╭─ Data in this exercise
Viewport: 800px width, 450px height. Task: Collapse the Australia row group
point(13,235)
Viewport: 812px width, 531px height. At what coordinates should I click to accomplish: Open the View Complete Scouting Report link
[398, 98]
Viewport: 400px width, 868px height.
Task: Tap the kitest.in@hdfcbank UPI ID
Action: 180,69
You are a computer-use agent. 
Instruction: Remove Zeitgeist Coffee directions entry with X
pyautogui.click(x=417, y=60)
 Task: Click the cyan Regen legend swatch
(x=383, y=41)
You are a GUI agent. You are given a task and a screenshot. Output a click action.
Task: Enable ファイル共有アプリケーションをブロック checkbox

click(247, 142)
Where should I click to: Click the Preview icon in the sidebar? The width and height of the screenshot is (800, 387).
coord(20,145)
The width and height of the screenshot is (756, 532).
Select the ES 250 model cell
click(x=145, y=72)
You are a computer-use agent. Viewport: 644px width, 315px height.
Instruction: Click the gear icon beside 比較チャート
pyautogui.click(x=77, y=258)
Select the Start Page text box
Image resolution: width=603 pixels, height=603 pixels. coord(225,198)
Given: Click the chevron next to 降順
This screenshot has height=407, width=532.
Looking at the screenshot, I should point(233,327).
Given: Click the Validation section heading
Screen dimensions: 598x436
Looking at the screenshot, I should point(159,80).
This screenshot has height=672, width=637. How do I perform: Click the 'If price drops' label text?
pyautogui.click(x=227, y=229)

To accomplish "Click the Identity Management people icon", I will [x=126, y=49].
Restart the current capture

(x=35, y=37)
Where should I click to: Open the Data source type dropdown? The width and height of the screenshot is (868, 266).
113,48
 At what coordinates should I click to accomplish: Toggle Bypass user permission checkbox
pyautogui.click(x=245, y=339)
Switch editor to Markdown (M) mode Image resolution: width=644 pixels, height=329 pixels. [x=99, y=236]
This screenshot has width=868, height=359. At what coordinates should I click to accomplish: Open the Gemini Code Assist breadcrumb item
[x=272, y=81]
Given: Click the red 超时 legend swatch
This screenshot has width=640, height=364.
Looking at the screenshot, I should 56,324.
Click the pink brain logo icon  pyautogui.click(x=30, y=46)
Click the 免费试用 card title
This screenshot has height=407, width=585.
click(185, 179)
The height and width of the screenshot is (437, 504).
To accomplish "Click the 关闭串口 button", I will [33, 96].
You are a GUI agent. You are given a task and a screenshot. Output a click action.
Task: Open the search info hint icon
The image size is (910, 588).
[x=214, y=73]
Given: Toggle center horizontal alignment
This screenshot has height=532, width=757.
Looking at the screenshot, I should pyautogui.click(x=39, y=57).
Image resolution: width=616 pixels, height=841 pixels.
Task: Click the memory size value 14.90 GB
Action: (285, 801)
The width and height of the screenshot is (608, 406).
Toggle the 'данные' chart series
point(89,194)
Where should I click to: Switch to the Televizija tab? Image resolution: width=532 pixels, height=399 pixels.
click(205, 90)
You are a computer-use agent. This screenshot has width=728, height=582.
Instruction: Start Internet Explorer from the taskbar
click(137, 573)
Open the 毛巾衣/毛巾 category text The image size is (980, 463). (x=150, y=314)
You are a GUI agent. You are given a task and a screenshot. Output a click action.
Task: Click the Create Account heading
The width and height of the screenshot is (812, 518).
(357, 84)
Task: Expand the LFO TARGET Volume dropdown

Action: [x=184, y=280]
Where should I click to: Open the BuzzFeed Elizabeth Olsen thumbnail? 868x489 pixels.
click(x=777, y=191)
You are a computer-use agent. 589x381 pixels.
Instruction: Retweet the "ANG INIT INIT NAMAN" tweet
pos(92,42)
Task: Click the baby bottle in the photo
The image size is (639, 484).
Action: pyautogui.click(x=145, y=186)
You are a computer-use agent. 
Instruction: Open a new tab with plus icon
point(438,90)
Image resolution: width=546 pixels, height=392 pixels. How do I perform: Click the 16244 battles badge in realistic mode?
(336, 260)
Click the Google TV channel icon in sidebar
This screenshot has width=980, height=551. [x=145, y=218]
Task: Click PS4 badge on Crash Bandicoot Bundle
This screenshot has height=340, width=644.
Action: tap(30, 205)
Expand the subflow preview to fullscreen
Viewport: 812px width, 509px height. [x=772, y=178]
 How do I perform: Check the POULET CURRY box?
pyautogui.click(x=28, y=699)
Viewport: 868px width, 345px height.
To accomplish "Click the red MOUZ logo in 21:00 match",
╰─
### Work order
Go through the records and copy each line with "heading" in it.

### Solution
Given: Click the Validation section heading
Task: Click the Create Account heading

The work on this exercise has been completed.